§ EXERCISE OBJECTIVE
Look through the material for lines with the word "computer", and copy each one.

○ ○ ○ ○ ○ ○ ○

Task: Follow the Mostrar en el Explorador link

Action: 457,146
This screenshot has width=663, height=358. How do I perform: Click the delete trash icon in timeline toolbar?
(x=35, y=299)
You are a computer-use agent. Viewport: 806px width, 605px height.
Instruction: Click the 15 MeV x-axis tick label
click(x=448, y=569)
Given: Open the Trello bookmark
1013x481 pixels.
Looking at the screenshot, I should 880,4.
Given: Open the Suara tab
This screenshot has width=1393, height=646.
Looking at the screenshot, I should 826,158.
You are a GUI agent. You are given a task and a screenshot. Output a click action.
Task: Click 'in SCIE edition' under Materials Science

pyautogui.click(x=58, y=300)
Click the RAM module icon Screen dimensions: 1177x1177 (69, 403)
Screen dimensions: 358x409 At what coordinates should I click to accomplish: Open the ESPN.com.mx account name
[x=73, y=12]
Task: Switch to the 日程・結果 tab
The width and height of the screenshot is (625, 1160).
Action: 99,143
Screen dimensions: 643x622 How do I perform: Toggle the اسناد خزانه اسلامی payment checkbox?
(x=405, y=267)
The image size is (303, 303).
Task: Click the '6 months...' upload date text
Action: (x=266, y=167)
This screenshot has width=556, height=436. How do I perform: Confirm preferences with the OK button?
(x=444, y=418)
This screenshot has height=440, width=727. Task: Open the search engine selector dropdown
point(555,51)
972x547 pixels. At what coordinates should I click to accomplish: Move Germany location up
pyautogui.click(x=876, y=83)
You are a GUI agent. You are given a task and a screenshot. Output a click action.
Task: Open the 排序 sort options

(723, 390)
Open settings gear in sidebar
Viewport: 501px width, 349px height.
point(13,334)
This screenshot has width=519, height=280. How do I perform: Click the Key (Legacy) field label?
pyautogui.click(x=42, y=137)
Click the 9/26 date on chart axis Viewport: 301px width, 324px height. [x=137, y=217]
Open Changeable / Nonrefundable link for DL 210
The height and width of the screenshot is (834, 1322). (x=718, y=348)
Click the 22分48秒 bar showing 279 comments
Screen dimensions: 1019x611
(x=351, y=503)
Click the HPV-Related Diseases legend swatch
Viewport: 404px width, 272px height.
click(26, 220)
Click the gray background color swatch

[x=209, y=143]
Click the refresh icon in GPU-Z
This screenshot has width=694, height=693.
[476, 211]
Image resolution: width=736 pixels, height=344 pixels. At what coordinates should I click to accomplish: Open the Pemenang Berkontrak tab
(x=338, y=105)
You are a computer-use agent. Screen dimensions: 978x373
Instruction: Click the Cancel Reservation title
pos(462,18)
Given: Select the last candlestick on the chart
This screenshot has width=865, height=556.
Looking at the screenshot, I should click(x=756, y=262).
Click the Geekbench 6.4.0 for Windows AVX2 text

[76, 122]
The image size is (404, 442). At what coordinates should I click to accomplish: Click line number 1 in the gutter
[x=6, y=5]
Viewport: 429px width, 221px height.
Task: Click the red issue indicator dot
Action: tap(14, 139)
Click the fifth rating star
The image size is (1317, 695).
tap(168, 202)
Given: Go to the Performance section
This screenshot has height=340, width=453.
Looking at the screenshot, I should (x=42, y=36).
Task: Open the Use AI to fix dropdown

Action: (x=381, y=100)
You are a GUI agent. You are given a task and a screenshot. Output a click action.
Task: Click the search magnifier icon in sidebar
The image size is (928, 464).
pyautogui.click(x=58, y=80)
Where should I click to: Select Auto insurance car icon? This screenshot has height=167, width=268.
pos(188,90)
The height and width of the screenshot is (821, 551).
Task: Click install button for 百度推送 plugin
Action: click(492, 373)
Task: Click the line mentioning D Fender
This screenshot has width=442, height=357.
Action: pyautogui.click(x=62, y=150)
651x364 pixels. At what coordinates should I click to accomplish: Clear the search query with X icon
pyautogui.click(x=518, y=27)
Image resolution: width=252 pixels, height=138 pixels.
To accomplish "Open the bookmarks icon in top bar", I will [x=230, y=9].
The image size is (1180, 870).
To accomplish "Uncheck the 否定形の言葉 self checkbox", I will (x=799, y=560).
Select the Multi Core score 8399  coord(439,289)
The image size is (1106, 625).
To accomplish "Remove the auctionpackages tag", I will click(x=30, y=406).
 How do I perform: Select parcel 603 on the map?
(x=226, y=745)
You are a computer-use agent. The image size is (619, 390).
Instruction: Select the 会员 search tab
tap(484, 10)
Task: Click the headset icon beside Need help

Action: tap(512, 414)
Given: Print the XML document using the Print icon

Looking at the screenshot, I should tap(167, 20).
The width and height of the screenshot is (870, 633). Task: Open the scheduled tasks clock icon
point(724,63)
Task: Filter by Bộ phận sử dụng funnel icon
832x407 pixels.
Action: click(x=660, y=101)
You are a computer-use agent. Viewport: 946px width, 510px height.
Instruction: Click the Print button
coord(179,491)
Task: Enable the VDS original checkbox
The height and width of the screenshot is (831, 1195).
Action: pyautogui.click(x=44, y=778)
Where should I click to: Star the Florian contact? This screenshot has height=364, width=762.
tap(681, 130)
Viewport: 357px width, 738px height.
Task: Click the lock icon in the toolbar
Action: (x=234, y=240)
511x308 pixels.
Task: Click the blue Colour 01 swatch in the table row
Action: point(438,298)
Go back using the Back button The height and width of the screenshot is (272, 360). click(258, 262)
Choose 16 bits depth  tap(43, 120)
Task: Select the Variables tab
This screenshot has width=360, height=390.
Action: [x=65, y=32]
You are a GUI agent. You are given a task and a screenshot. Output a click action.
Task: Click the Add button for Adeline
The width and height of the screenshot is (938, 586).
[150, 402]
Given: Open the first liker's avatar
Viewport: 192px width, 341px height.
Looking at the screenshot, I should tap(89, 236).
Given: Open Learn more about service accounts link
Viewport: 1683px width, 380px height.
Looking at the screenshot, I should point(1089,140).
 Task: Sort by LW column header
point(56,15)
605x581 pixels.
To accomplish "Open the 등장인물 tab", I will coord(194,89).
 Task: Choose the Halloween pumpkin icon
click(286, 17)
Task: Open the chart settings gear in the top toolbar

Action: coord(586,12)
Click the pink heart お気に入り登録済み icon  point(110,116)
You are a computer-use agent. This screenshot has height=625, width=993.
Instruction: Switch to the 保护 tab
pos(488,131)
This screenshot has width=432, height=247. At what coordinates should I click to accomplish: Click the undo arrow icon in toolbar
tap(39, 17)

○ ○ ○ ○ ○ ○ ○

§ THE ANSWER
You are a computer-use agent. Viewport: 806px width, 605px height.
You are a computer-use agent. Screen dimensions: 978x373
You are a computer-use agent. The image size is (619, 390).
You are a computer-use agent. Viewport: 946px width, 510px height.
You are a computer-use agent. This screenshot has height=625, width=993.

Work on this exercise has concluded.